O ambiente é o de um qualquer mercado genuíno, com os vendedores a fazerem o seu melhor para promoverem o seus variados produtos, seja pela apresentação, seja pela oferta para prova, seja pela persuasão oral e os compradores pulando de banca em banca, na procura do melhor preço, sabendo de antemão que aqui é necessário ser-se um perito na verdadeira "Art of the Deal" (e não a que o trafulha que assenta por estas dias na Casa Branca, diz ter escrito).

Por certo haveria já um bazar no local onde, em 1980, foi erguido a actual cúpula em 1980. numa curiosa e feliz combinação de arquitetura modernista soviética com  o azul das muitas cúpulas que se vêm pelo Uzbequistão 



Os motivos geométricos que tão frequentes são na artes decorativas islâmicas, parecem também ter sido fonte de inspiração para o tratamento interior da grande cúpula.

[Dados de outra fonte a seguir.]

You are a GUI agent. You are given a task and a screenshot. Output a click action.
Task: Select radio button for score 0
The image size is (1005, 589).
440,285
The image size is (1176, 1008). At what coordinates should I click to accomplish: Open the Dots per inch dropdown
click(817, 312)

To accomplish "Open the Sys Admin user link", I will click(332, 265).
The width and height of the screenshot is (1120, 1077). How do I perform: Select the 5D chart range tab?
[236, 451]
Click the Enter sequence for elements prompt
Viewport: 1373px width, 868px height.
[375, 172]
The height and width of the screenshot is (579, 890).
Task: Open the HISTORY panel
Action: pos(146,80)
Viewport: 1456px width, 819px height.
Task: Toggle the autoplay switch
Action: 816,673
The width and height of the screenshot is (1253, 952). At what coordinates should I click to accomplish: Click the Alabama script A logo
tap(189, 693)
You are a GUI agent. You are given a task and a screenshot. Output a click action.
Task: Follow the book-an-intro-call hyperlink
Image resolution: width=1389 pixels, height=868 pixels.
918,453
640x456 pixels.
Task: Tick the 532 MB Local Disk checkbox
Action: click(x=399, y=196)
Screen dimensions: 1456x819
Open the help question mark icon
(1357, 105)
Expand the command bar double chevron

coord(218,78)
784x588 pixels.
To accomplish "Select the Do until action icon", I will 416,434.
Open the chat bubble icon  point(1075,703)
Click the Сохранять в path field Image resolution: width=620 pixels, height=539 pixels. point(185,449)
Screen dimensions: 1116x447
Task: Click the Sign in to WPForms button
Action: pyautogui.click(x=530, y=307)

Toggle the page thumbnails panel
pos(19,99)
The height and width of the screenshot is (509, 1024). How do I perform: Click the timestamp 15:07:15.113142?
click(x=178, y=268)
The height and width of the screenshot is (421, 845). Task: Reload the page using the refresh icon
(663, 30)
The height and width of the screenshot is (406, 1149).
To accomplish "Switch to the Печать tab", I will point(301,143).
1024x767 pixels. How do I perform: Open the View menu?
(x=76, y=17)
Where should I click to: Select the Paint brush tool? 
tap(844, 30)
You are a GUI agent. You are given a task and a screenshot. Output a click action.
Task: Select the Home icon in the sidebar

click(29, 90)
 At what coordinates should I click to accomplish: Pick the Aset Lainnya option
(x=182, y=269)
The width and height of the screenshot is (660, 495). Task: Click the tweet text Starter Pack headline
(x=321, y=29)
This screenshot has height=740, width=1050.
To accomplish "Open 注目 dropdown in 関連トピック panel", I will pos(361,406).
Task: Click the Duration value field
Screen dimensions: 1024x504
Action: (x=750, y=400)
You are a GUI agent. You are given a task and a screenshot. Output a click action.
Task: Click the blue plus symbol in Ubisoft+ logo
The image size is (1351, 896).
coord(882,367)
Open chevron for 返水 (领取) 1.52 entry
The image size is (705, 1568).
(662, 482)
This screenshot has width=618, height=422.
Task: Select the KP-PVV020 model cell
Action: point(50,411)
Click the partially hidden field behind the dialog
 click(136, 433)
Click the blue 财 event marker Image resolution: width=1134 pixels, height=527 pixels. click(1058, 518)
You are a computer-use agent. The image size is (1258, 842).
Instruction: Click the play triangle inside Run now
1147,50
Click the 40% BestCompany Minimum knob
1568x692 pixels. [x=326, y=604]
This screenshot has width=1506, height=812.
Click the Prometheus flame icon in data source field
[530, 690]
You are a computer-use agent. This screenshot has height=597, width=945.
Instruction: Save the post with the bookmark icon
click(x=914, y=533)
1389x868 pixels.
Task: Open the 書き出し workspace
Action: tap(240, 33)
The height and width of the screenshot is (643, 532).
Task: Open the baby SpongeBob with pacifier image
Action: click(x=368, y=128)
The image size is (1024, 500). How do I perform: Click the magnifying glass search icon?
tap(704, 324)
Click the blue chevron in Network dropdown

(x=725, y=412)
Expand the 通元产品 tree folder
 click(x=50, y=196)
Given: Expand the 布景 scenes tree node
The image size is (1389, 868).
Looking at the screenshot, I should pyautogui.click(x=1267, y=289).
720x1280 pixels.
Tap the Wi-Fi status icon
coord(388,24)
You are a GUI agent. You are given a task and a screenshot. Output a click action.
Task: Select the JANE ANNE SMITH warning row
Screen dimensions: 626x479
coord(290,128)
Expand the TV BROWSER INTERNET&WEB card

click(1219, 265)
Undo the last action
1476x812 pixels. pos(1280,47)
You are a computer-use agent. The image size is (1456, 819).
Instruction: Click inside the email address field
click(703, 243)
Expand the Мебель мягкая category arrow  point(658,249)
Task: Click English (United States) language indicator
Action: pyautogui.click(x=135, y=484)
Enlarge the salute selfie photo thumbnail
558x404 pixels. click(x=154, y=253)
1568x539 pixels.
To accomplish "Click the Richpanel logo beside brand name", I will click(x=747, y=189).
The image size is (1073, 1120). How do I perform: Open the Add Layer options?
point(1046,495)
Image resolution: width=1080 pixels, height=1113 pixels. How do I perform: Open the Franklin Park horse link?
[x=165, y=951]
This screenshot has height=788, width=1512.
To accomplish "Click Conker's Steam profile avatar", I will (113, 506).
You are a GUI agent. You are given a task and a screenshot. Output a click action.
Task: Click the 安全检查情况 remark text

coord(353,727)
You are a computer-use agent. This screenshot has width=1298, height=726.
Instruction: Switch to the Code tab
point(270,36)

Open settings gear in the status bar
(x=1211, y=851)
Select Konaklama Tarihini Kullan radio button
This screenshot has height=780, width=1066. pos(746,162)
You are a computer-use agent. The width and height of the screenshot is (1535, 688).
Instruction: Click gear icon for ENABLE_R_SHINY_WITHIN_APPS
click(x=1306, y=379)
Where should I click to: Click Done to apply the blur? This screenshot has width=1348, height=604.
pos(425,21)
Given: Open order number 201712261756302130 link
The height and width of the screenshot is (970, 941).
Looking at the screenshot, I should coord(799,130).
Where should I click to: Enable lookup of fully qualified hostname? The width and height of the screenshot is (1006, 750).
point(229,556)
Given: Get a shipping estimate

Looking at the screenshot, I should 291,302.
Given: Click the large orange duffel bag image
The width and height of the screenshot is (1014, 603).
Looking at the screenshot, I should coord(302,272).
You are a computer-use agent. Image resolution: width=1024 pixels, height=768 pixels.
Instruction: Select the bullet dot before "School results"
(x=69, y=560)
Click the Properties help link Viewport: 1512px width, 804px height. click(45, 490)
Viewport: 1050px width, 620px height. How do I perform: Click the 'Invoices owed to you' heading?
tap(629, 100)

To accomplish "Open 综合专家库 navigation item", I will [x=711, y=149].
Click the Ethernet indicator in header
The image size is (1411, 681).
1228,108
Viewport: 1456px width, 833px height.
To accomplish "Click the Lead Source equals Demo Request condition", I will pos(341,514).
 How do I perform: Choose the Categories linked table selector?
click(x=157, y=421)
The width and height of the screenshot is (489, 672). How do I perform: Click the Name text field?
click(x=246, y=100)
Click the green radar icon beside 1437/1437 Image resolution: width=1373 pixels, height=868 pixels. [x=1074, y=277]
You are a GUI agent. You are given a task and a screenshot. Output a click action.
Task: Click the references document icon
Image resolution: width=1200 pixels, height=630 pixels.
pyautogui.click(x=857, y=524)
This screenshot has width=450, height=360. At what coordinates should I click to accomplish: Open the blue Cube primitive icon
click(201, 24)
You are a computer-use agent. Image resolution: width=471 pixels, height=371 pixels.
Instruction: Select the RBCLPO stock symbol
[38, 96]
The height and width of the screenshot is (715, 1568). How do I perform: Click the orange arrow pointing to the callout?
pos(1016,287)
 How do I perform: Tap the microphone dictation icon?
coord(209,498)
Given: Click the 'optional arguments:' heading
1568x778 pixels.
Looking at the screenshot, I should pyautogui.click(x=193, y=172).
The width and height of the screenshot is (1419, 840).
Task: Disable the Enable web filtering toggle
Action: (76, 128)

A mim, que observava o bulício de um dia normal de mercado, todo o conjunto se me assemelhava a um daqueles grandes piões de lata que, quando pequenos, fazíamos rodopiar, carregando para cima e para baixo um êmbolo central. Não que com isto queira tecer qualquer consideração menos abonatória sobre a interessante edificação, mas a verdade é que a sensação de movimento que me provocou o aspeto circular de toda a construção, exacerbada pelas linhas concêntricas de bancas, irradiando do Grande pilar central, e que acho transparece das fotografias, é óbvia.


Como em qualquer bom bazar que se preze, a apresentação dos produtos nas bancas é irrepreensível, explodindo numa miríade de vistosos mosaicos, em particular nas bancas de frutos secos e especiarias, mais diversas em cores e tons.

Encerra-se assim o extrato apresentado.